Republic of the Philippines
SUPREME COURT
Manila

EN BANC

G.R. No. L-5470             March 22, 1910

LUIS SAENZ DE VIZMANOS ONG-QUICO, plaintiff-appellant,
vs.
YAP CHUAN, ET AL., defendants-appellants.

Ortigas and Fisher, for plaintiff.
Chicote and Miranda, for defendants.

ARELLANO, C.J.:

Engracio Palanca, while judicial administrator of the estate of Margarita Jose, gave bond, by order of the court before which the proceedings thereon were had, to guarantee his administration, which bond was executed by Engracio Palanca himself, Luis S. de Vizmanos Ong-Quico, Alejandra Palanca, and Juan Fernandez Lim Quin Chuang, jointly and severally, in favor of the Government of the United States in the Philippine Islands, for the sum of P60,000, Philippine currency.

On the same date the said Engracio Palanca and five others executed in favor of Luis S. de Vizmanos the following bond: Yap Chuangco, for P20,000; Yap Chutco, for P5,000; Palanca Yap Poco, for P5,000; Palanca Tanguinlay, for P5,000; and Lim Pongco, for P5,000. All of them signed the bond except the first named, Yap Chuangco, who did not personally execute the bond; this was done for him by his attorney, Yap Chengtua.
* * * *
• Stated goal A:
Extract the Supreme Court decision above and reproduce it word for word.
• Stated goal B:
Copy the entries below word for word, starting at the line that contains "You are a computer-use agent. This" and ending at the end of the entries, with both ends included. Leave the pictures out.
* * * *
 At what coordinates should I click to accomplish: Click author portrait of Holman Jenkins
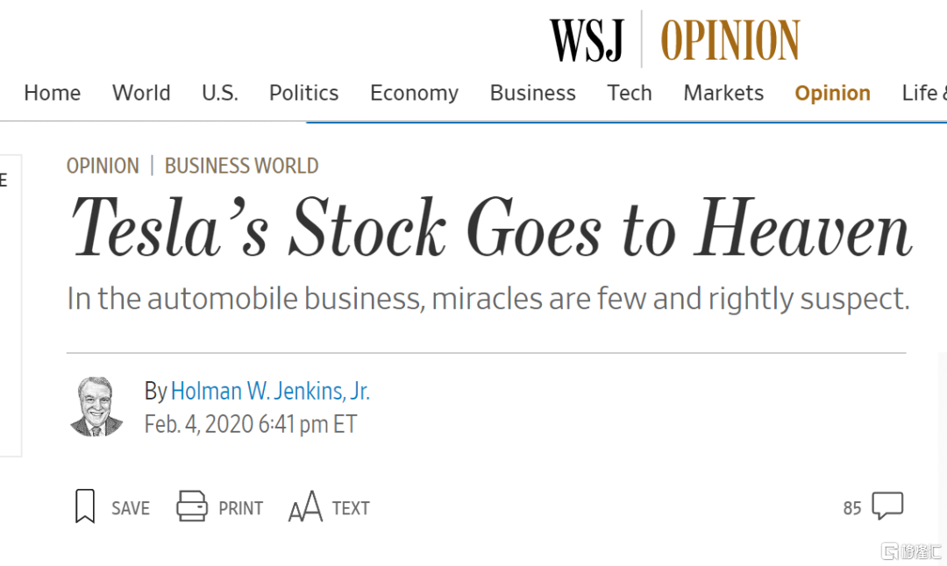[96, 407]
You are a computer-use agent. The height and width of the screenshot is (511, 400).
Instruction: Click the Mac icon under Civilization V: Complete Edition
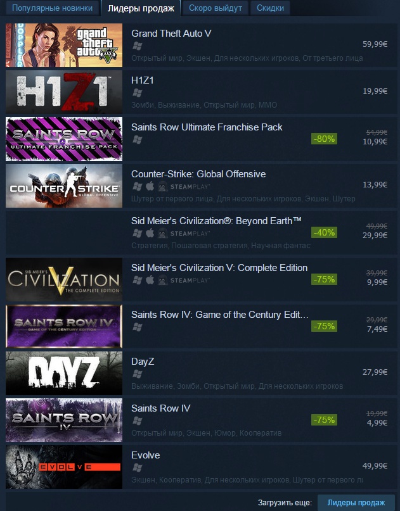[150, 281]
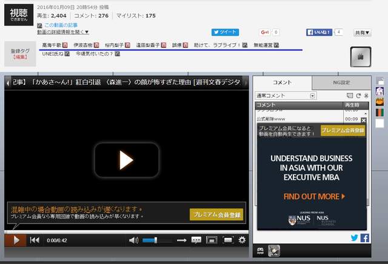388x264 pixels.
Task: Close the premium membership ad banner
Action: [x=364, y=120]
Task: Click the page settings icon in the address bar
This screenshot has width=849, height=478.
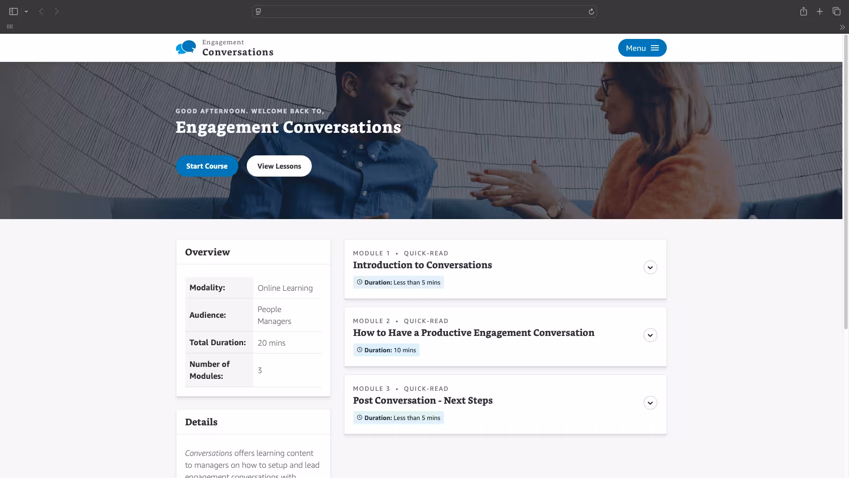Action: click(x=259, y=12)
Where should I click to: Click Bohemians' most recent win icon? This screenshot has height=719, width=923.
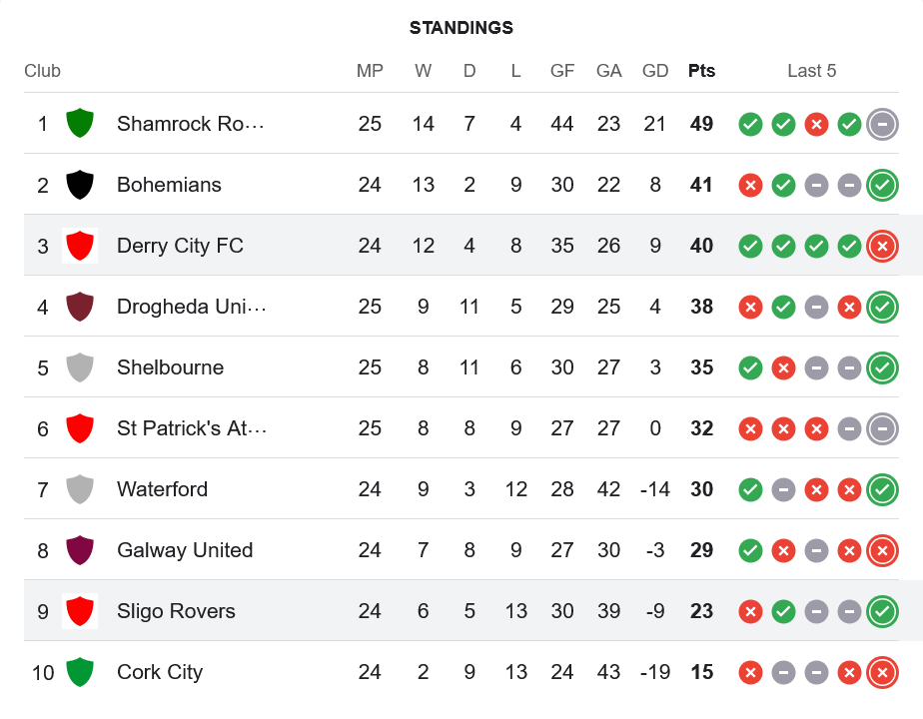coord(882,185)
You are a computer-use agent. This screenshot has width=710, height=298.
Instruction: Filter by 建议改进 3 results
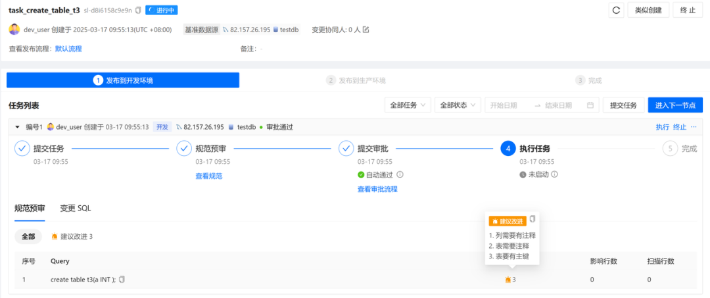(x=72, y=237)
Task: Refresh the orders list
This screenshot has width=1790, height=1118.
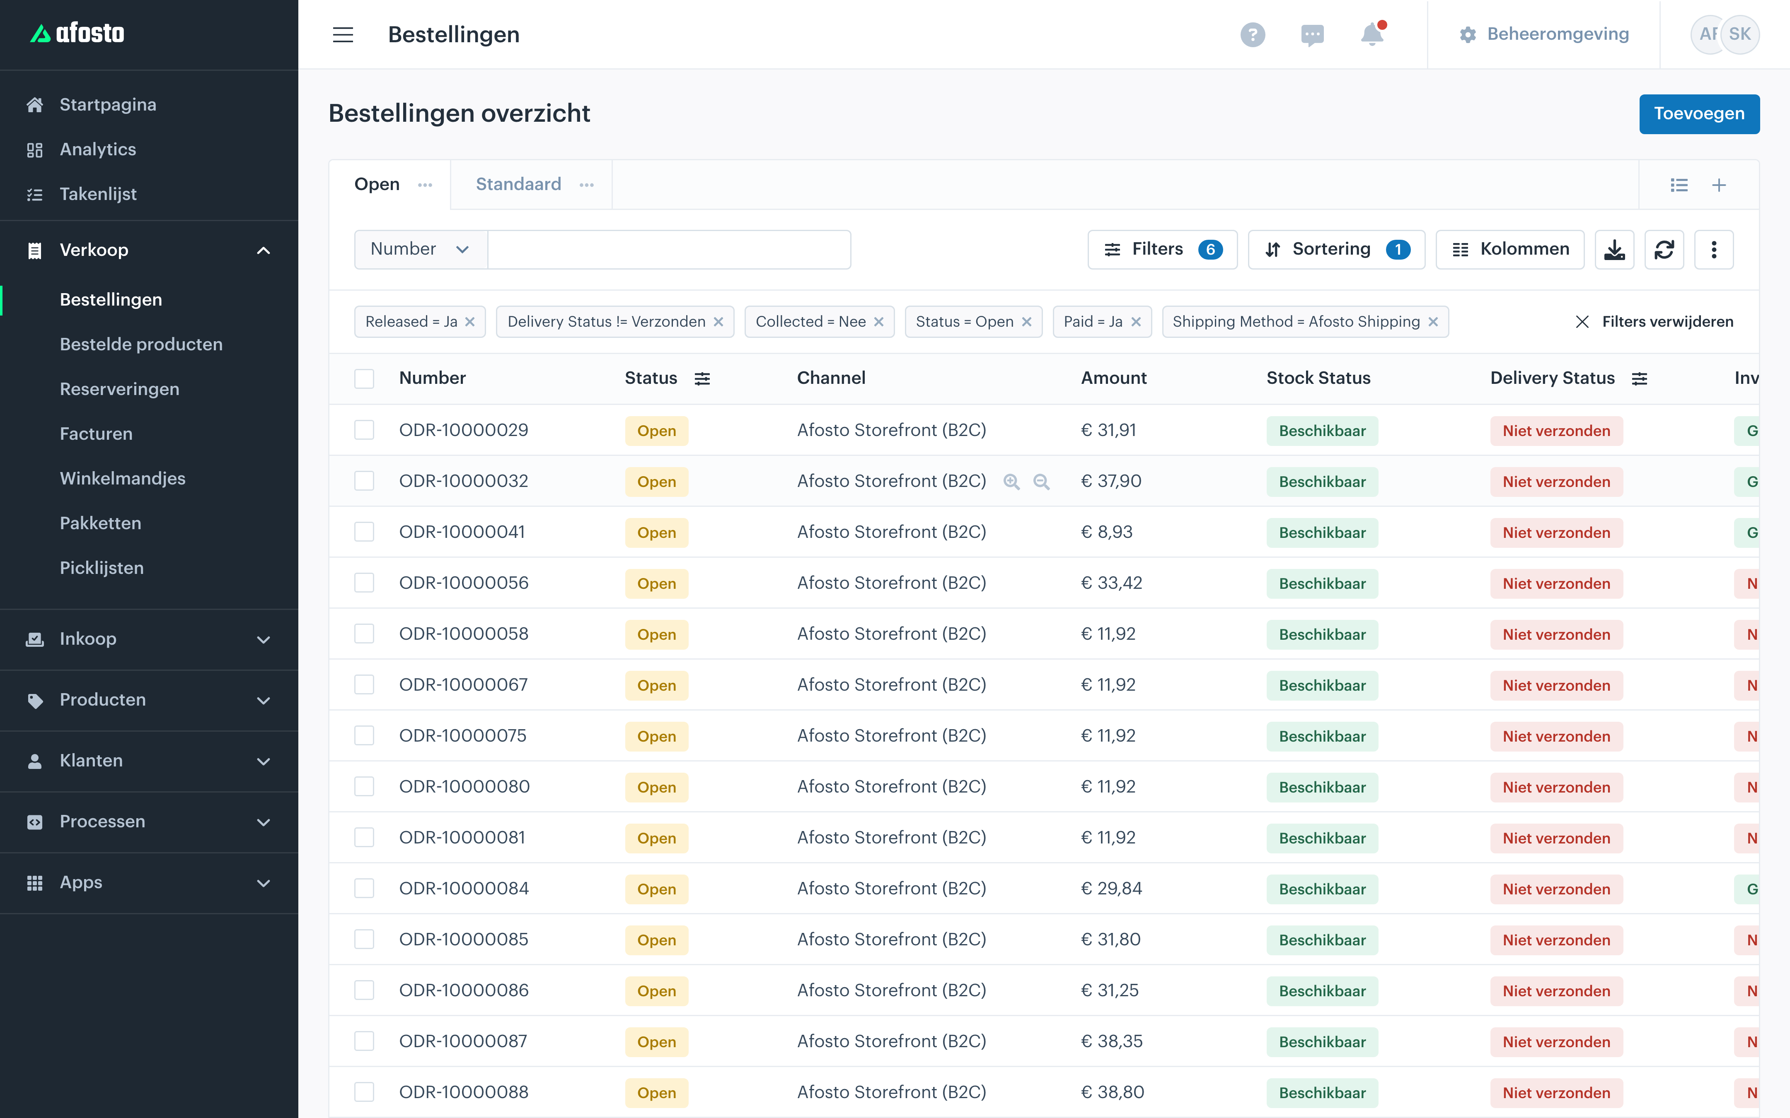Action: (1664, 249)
* * * *
• Task response A:
Republic of the Philippines
SUPREME COURT
Manila

EN BANC

G.R. No. L-5470             March 22, 1910

LUIS SAENZ DE VIZMANOS ONG-QUICO, plaintiff-appellant,
vs.
YAP CHUAN, ET AL., defendants-appellants.

Ortigas and Fisher, for plaintiff.
Chicote and Miranda, for defendants.

ARELLANO, C.J.:

Engracio Palanca, while judicial administrator of the estate of Margarita Jose, gave bond, by order of the court before which the proceedings thereon were had, to guarantee his administration, which bond was executed by Engracio Palanca himself, Luis S. de Vizmanos Ong-Quico, Alejandra Palanca, and Juan Fernandez Lim Quin Chuang, jointly and severally, in favor of the Government of the United States in the Philippine Islands, for the sum of P60,000, Philippine currency.

On the same date the said Engracio Palanca and five others executed in favor of Luis S. de Vizmanos the following bond: Yap Chuangco, for P20,000; Yap Chutco, for P5,000; Palanca Yap Poco, for P5,000; Palanca Tanguinlay, for P5,000; and Lim Pongco, for P5,000. All of them signed the bond except the first named, Yap Chuangco, who did not personally execute the bond; this was done for him by his attorney, Yap Chengtua.

• Task response B:
You are a computer-use agent. This screenshot has width=710, height=298.
Instruction: Filter by 建议改进 3 results
(x=72, y=237)
Task: Refresh the orders list
This screenshot has width=1790, height=1118.
Action: (1664, 249)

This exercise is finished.